--- begin ---

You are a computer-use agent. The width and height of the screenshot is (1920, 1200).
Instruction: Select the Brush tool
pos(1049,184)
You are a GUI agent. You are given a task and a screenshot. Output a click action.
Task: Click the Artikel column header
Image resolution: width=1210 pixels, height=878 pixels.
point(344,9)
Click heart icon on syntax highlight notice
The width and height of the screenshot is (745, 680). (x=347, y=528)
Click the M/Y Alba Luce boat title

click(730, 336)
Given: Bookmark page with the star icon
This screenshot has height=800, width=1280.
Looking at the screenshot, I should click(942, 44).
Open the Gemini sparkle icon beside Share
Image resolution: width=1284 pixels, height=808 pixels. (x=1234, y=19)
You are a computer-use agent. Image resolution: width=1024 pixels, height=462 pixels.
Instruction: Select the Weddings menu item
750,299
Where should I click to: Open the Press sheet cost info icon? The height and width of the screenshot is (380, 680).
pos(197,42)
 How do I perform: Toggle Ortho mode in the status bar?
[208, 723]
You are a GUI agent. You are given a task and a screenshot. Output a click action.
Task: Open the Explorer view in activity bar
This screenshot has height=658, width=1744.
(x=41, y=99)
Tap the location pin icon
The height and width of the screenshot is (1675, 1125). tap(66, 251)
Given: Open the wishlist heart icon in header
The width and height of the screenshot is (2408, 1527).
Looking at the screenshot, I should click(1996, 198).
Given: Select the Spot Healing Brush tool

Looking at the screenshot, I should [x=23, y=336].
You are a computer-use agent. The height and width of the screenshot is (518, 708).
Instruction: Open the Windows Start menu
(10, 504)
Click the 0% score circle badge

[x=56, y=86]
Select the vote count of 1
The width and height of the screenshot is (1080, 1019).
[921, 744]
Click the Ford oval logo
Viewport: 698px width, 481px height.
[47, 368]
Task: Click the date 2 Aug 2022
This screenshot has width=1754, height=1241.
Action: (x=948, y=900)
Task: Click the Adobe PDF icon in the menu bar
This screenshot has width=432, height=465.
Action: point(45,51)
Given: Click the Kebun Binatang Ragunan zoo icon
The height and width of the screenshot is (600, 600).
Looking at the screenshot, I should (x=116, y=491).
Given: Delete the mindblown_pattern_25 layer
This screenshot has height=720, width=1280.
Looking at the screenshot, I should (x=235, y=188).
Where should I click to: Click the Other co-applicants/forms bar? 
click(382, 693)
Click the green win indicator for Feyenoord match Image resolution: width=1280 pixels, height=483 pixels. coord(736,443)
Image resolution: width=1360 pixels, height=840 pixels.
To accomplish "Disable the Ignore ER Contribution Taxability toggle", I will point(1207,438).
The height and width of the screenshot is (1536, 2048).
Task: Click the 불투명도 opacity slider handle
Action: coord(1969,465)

--- end ---

• **WHAT TO DO**:
Please copy all of the items above word for word, changing nothing.

• **COMPLETE RESPONSE**:
You are a computer-use agent. The width and height of the screenshot is (1920, 1200).
Instruction: Select the Brush tool
pos(1049,184)
You are a GUI agent. You are given a task and a screenshot. Output a click action.
Task: Click the Artikel column header
Image resolution: width=1210 pixels, height=878 pixels.
point(344,9)
Click heart icon on syntax highlight notice
The width and height of the screenshot is (745, 680). (x=347, y=528)
Click the M/Y Alba Luce boat title

click(730, 336)
Given: Bookmark page with the star icon
This screenshot has height=800, width=1280.
Looking at the screenshot, I should click(942, 44).
Open the Gemini sparkle icon beside Share
Image resolution: width=1284 pixels, height=808 pixels. (x=1234, y=19)
You are a computer-use agent. Image resolution: width=1024 pixels, height=462 pixels.
Instruction: Select the Weddings menu item
750,299
Where should I click to: Open the Press sheet cost info icon? The height and width of the screenshot is (380, 680).
pos(197,42)
 How do I perform: Toggle Ortho mode in the status bar?
[208, 723]
You are a GUI agent. You are given a task and a screenshot. Output a click action.
Task: Open the Explorer view in activity bar
This screenshot has height=658, width=1744.
(x=41, y=99)
Tap the location pin icon
The height and width of the screenshot is (1675, 1125). tap(66, 251)
Given: Open the wishlist heart icon in header
The width and height of the screenshot is (2408, 1527).
Looking at the screenshot, I should click(1996, 198).
Given: Select the Spot Healing Brush tool

Looking at the screenshot, I should [x=23, y=336].
You are a computer-use agent. The height and width of the screenshot is (518, 708).
Instruction: Open the Windows Start menu
(10, 504)
Click the 0% score circle badge

[x=56, y=86]
Select the vote count of 1
The width and height of the screenshot is (1080, 1019).
[921, 744]
Click the Ford oval logo
Viewport: 698px width, 481px height.
[47, 368]
Task: Click the date 2 Aug 2022
This screenshot has width=1754, height=1241.
Action: (x=948, y=900)
Task: Click the Adobe PDF icon in the menu bar
This screenshot has width=432, height=465.
Action: point(45,51)
Given: Click the Kebun Binatang Ragunan zoo icon
The height and width of the screenshot is (600, 600).
Looking at the screenshot, I should (x=116, y=491).
Given: Delete the mindblown_pattern_25 layer
This screenshot has height=720, width=1280.
Looking at the screenshot, I should (x=235, y=188).
Where should I click to: Click the Other co-applicants/forms bar? 
click(382, 693)
Click the green win indicator for Feyenoord match Image resolution: width=1280 pixels, height=483 pixels. coord(736,443)
Image resolution: width=1360 pixels, height=840 pixels.
To accomplish "Disable the Ignore ER Contribution Taxability toggle", I will point(1207,438).
The height and width of the screenshot is (1536, 2048).
Task: Click the 불투명도 opacity slider handle
Action: coord(1969,465)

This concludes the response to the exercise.